# SMR workflows large data

Anton Antonov  
RakuForPrediction at WordPress   
October 2025

----

## Setup

In [None]:
use Data::Reshapers;
use Data::Importers;
use Data::Summarizers;

use ML::SparseMatrixRecommender;

----

## Ingestion

In [4]:
my $url = 'https://raw.githubusercontent.com/antononcube/MathematicaVsR/refs/heads/master/Data/MathematicaVsR-Data-Mushroom.csv';
my @dsData = data-import($url, headers => 'auto');

@dsData.&dimensions

(8124 24)

In [5]:
deduce-type(@dsData);

Vector(Assoc(Atom((Str)), Atom((Str)), 24), 8124)

---

## SMR

Create a Sparse Matrix Recommender (SMR) object:

In [6]:
my $smrObj = 
    ML::SparseMatrixRecommender.new(:native)
    .create-from-wide-form(@dsData,
        item-column-name => "id",
        tag-types => ["cap-Shape", "cap-Surface", "cap-Color", "bruises?", "odor", "gill-Attachment", "gill-Spacing", "gill-Size", "gill-Color", "edibility"],
        :add-tag-types-to-column-names,
        tag-value-separator => ":")
    .apply-term-weight-functions("IDF", "None", "Cosine")

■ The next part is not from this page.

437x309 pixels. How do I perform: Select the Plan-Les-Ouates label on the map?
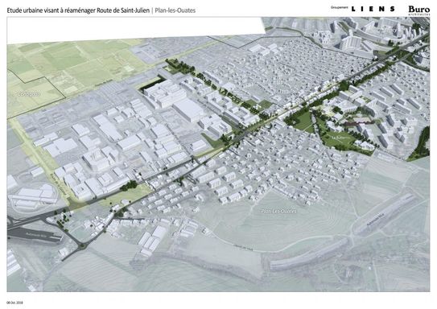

ML::SparseMatrixRecommender(:matrix-dimensions((8124, 51)), :density(<10/51>), :tag-types(("bruises?", "cap-Shape", "odor", "gill-Size", "gill-Color", "cap-Color", "gill-Spacing", "cap-Surface", "edibility", "gill-Attachment")))

**Remark:** The argument `:native` specifies whether native (C-implemented) sparse matrix algebra structures and operations be used or not.

Recommendation by profile result:

In [7]:
$smrObj
.recommend-by-profile({"cap-Shape:convex" => 1.2, "cap-Color:gray" => 1, "edibility:poisonous" => 1.4}, 12, :!normalize)
.take-value

[3305 => 3.6 3314 => 3.6 3512 => 3.6 3516 => 3.6 3695 => 3.6 3702 => 3.6 3956 => 3.6 3960 => 3.6 3964 => 3.6 4567 => 3.6 4641 => 3.6 4643 => 3.6]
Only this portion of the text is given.